What portfolio moves should I make during this coronavirus crisis?

one virus molecule in front of a stock chart

A pandemic with unprecedented social-economic impact

The Covid-19 pandemic has become the one of most devastating global social-economic events in many decades. As of early April, the global death toll has reached almost 90000. The crisis has led to an almost complete shutdown of major global economies and an accelerated shift of most daily activities towards the internet. As our lives, our businesses, and the world we live in change day by day, there are a lot of questions on everyone’s minds.

• How long will we feel the effects of the coronavirus?

• How deep will it impact our life, our job and our economy?

• Is a major economic depression on the horizon?

It is well known that the stock market hates uncertainty. Over the past few weeks, the pandemic has caused widespread anxiety and panic selling of liquid investments. Currently, we believe that the stock market has priced roughly in 2-3 quarters of negative economic impact by the coronavirus. While we do not know how the course of the pandemic will play out, we believe that the crisis will ultimately end with 99% of us still alive.

The human toll of the coronavirus may forever change families, but the economic impact will likely result in a cycle of downturn followed by economic expansion like we’ve seen play out in the U.S. economy many times over. Historical US market data since 1926 shows that US equity returns following sharp downturn have always been positive over one-year, three-year and five-year periods. We believe the key to wealth creation is staying in the market even during these unsettling times.

a group of smiling adults in a swimming pool

This is the “Swimming Naked” moment

Warren Buffett once gave a famous warning: “It’s only when the tide goes out that you learn who’s been swimming naked.” With this coronavirus outbreak the tide has just gone out again, and clues to who’s been swimming naked have begun to emerge.

Office space sharing pioneer WeWork, once the poster child of the growth-at-all-cost startup mentality, is now facing an existential threat as gig workers canceled their monthly contract to work from home. Wework is now suing its biggest investor Softbank for breach of contract. In China, Luckin Coffee, a competitor of Starbucks, last week disclosed that its COO and several of his reports have been fabricating sales and expense transactions over several quarters in 2019. Their US-listed stock collapsed 76% in a single day last week, driven by both margin call and panic selling.

During the boom times, many companies and their financial backers were solely focused on growth and have never prepared financially or operationally for a potential market downturn scenario. Management often use their stock holding as collateral for margin loans to purchase real estate and other risky investments. When a sudden crisis comes, many of these risky behavior and their bad actors will get exposed. While everyone suffers during an economic downturn, the weaker companies and the unprepared will get completely wiped out and will never recover afterwards. We have been paying particular attention to avoid these high growth companies with weak fundamentals and unproven risk discipline.

◆ **Work order A**: Repeat everything in the coronavirus portfolio article from "During the boom" down to "unproven risk discipline.".
◆ **Work order B**: Please carry on the coronavirus portfolio article from its final sentence.

◆ **Data provided**:
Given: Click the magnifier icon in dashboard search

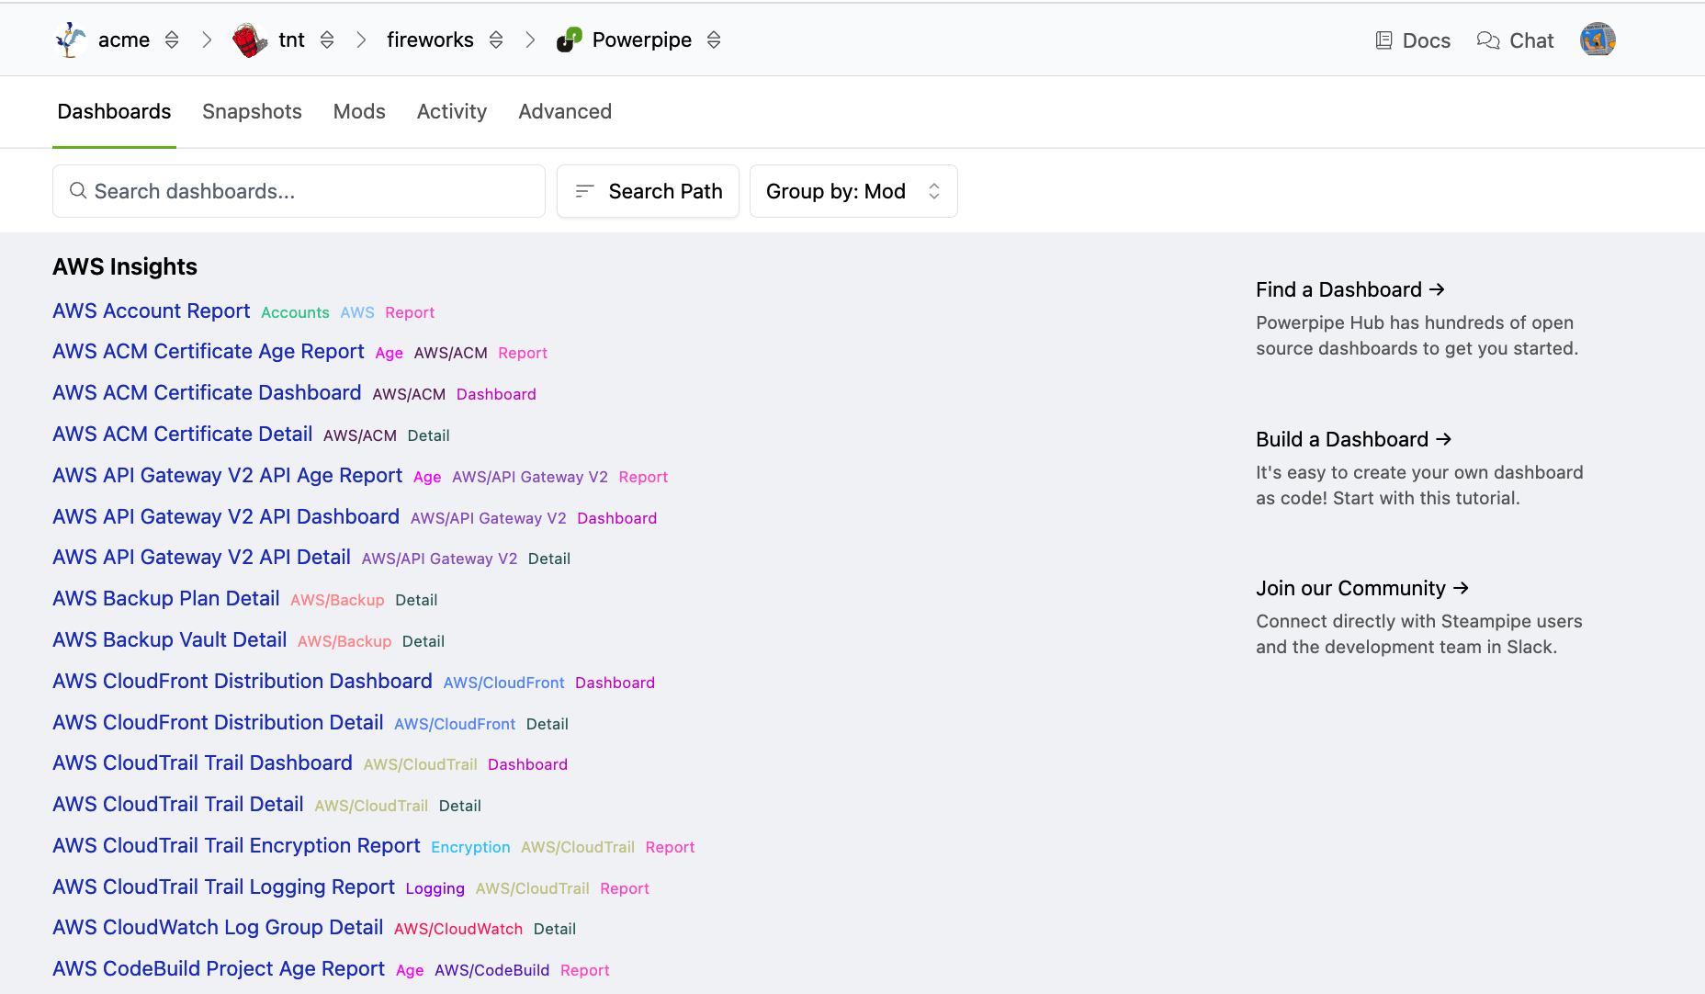Looking at the screenshot, I should (x=78, y=191).
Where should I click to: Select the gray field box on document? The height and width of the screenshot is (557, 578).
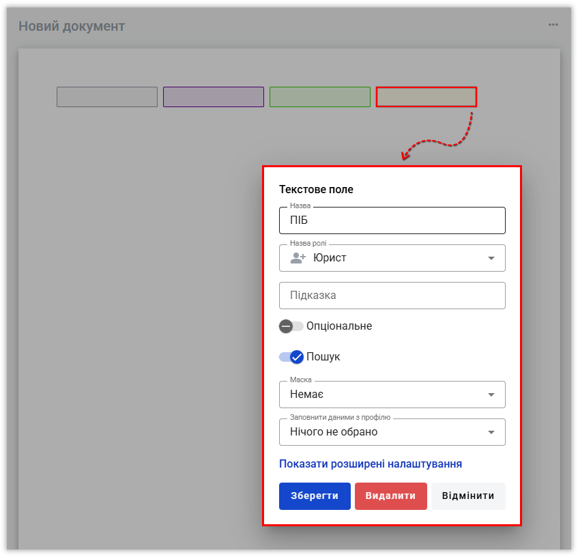[x=107, y=97]
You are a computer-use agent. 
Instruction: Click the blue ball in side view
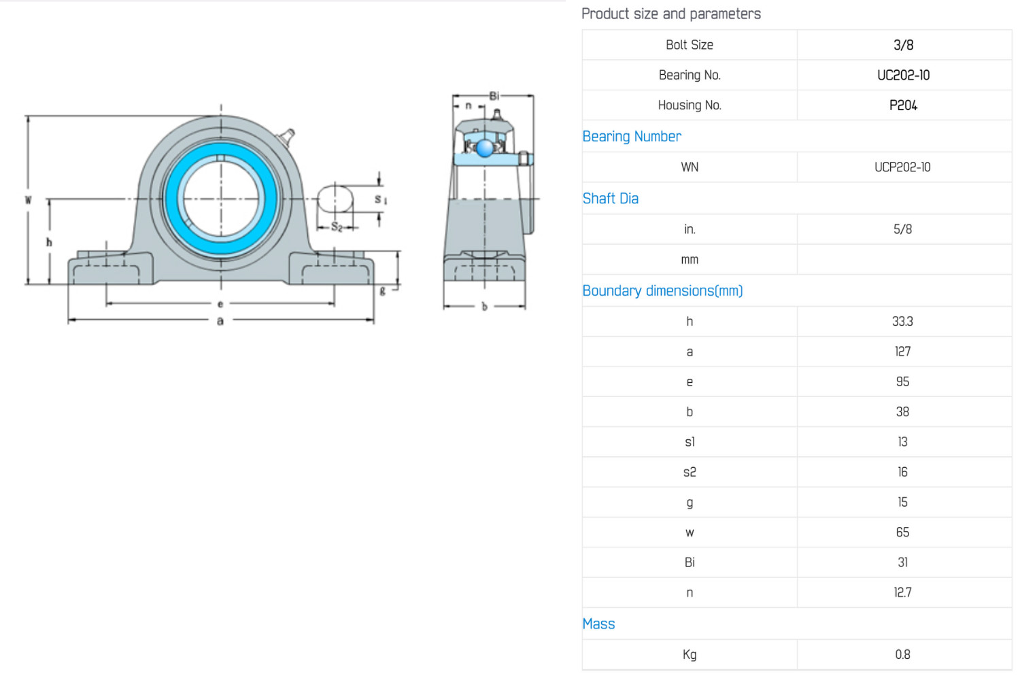485,148
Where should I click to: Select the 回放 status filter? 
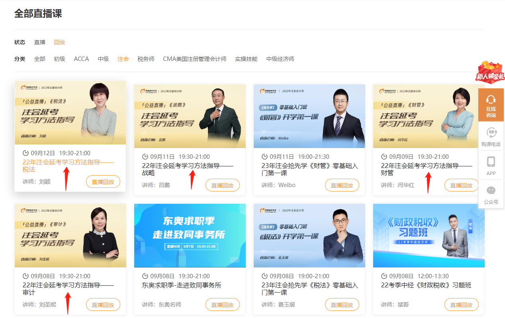[59, 42]
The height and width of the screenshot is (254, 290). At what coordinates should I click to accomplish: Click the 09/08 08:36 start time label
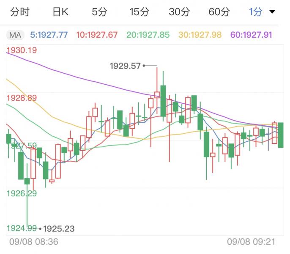(x=34, y=242)
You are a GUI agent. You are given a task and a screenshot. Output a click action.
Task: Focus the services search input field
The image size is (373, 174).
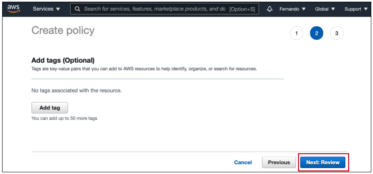(x=165, y=9)
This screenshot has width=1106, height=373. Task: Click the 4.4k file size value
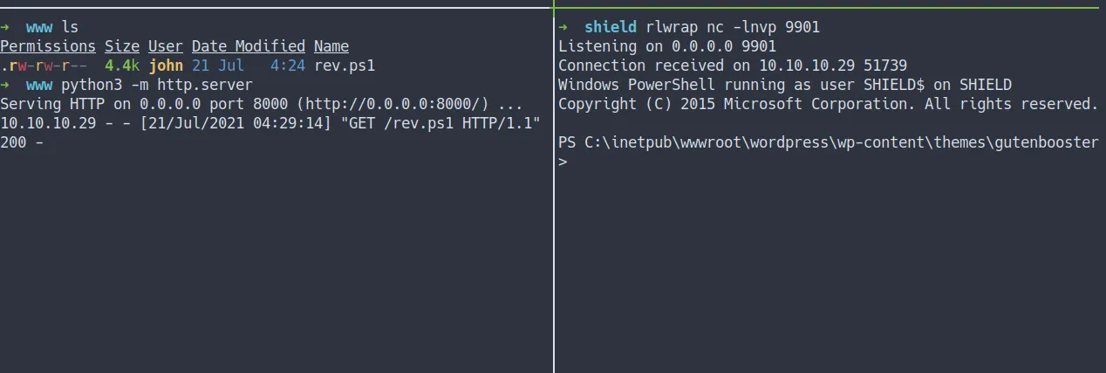pos(122,66)
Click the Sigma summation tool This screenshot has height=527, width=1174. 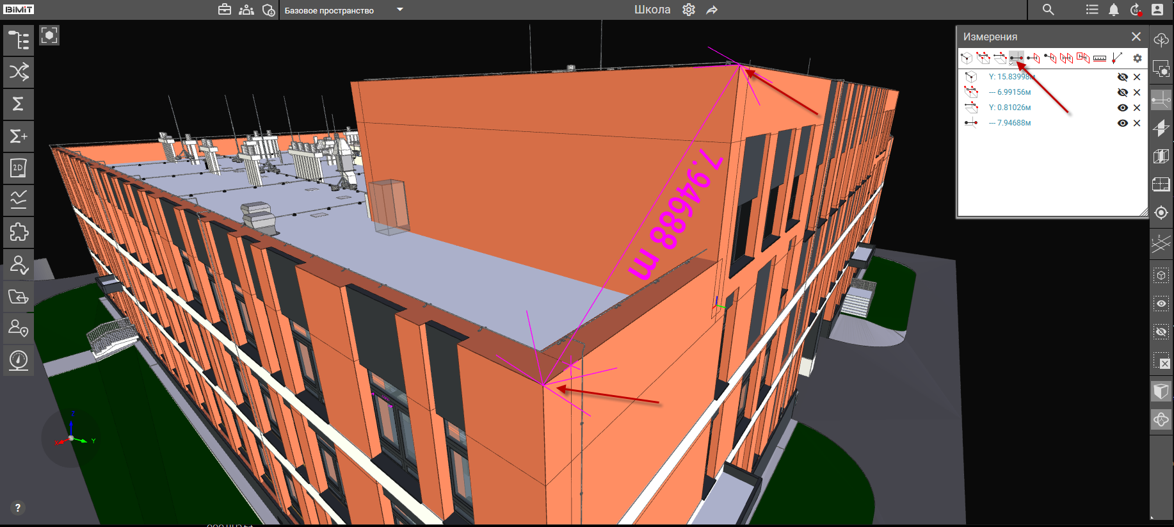pyautogui.click(x=19, y=104)
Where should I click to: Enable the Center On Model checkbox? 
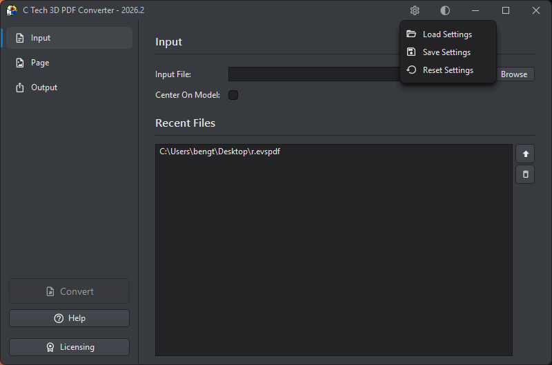pyautogui.click(x=233, y=95)
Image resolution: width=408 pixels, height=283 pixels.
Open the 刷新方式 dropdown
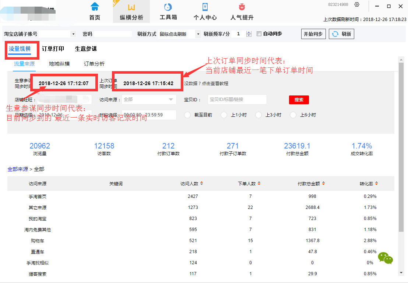(198, 34)
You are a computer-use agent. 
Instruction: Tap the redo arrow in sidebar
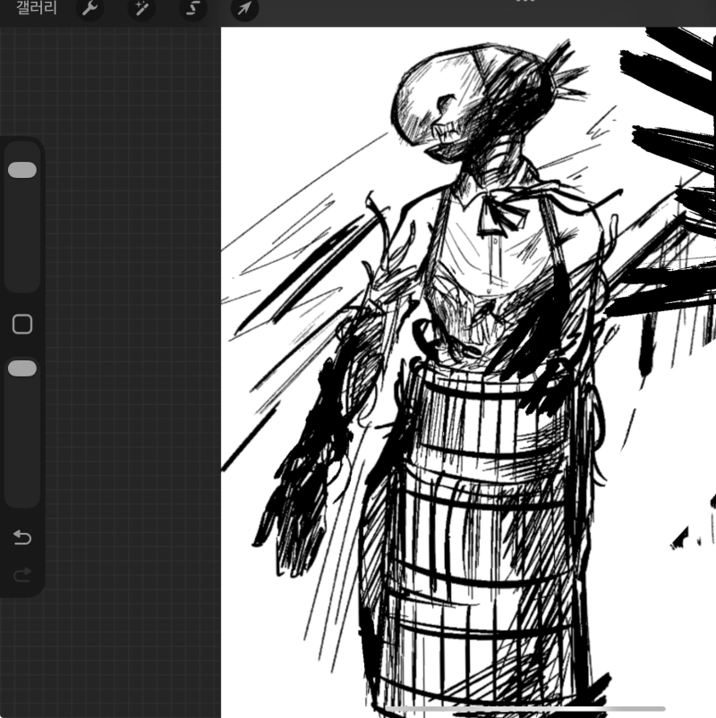pos(22,574)

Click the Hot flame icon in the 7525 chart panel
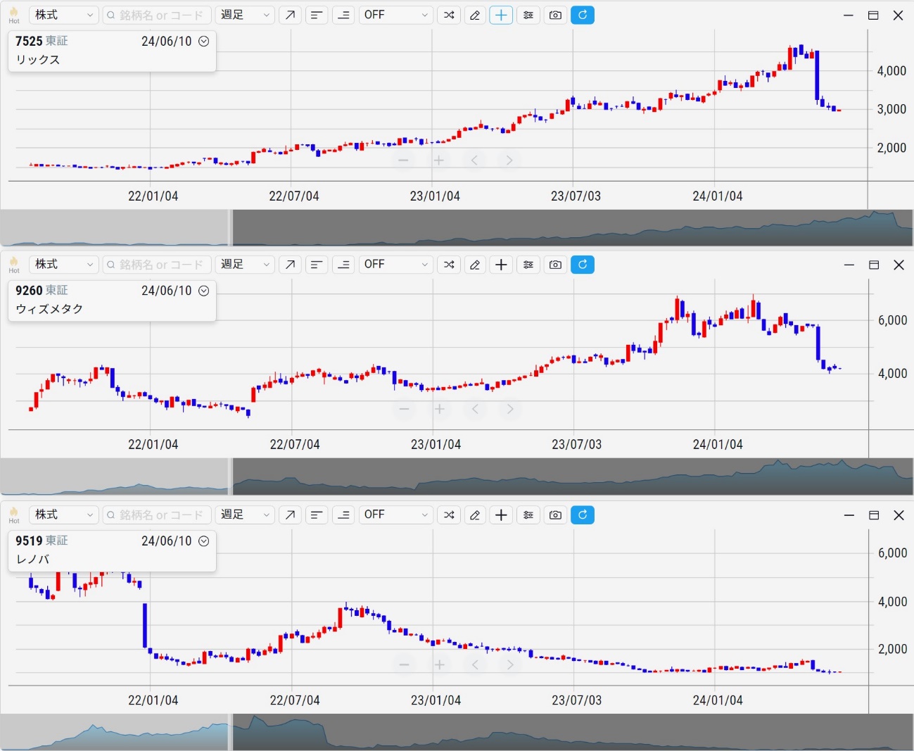(x=14, y=14)
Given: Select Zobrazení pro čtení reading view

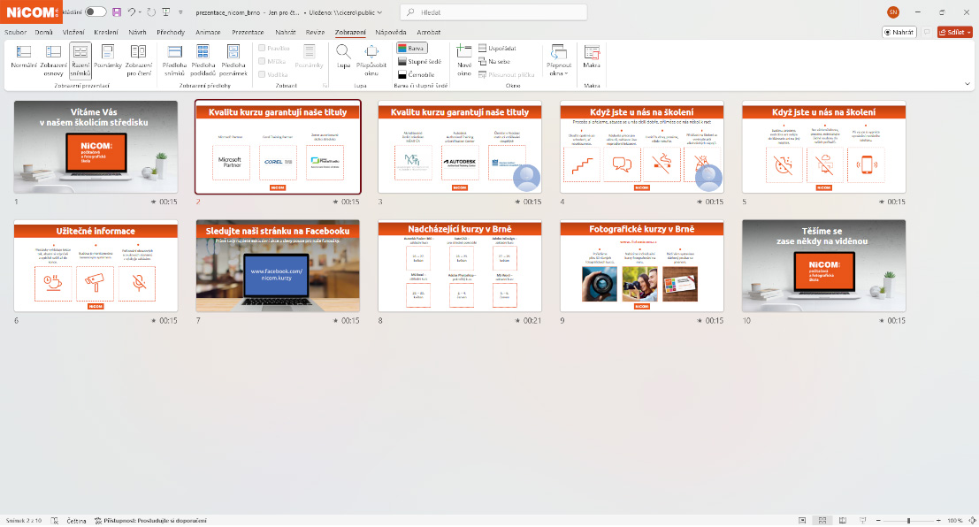Looking at the screenshot, I should tap(138, 58).
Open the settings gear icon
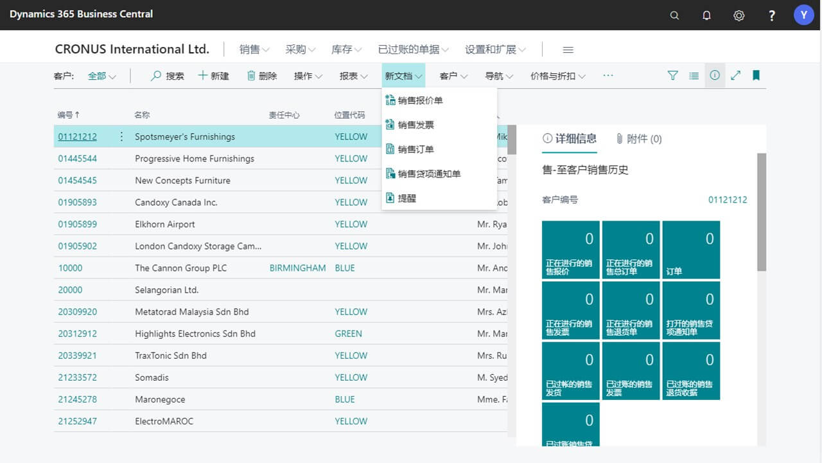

◆ **Written answer A**:
During the boom times, many companies and their financial backers were solely focused on growth and have never prepared financially or operationally for a potential market downturn scenario. Management often use their stock holding as collateral for margin loans to purchase real estate and other risky investments. When a sudden crisis comes, many of these risky behavior and their bad actors will get exposed. While everyone suffers during an economic downturn, the weaker companies and the unprepared will get completely wiped out and will never recover afterwards. We have been paying particular attention to avoid these high growth companies with weak fundamentals and unproven risk discipline.

◆ **Written answer B**:
up arrow on top of the world map

Re-positioning for a cyclical downturn and subsequent recovery

Lives and businesses are being severely impacted by the Covid-19, but we do see a light at the end of the tunnel with testing capacity increase towards tens of millions over the next several months. As the economy slows down due to the health crisis, we should take a deep breath, keep our wit and remind ourselves that this crisis will ultimately pass. Investors should have prepared themselves for such rainy days by having sufficient cash resources and adopting a conservative mindset. Having said that, we believe that now is a good time to deploy excess idle capital to accumulate strong long-lasting businesses at good prices. However, we would also take any rebound opportunity to upgrade the portfolio by selling the weaker businesses as many of them may not survive this recession.

Our investment strategy is to maintain a medium-term perspective that the world and our economy will ultimately recover. It may take three months, six months or two years. The duration depends on:

  • How widespread virus testing can become to identify all those infected
  • How well we can isolate those infected
  • How vigilant we are in our daily lives to stop spreading the virus to others
  • Whether we can come up with an effective vaccine treatment in 1-2 years

The Bottom Line

Negative headline news about this health crisis and a recession are already reflected in the stock market prices. It is unwise to liquidate an long-term investment portfolio because of this short-term event. However, one should take this opportunity to upgrade the quality of the investment portfolio. We are cautiously optimistic that human ingenuity and resilience will help us overcome this global health crisis soon so our economy and the investment world would return to its original growth trend.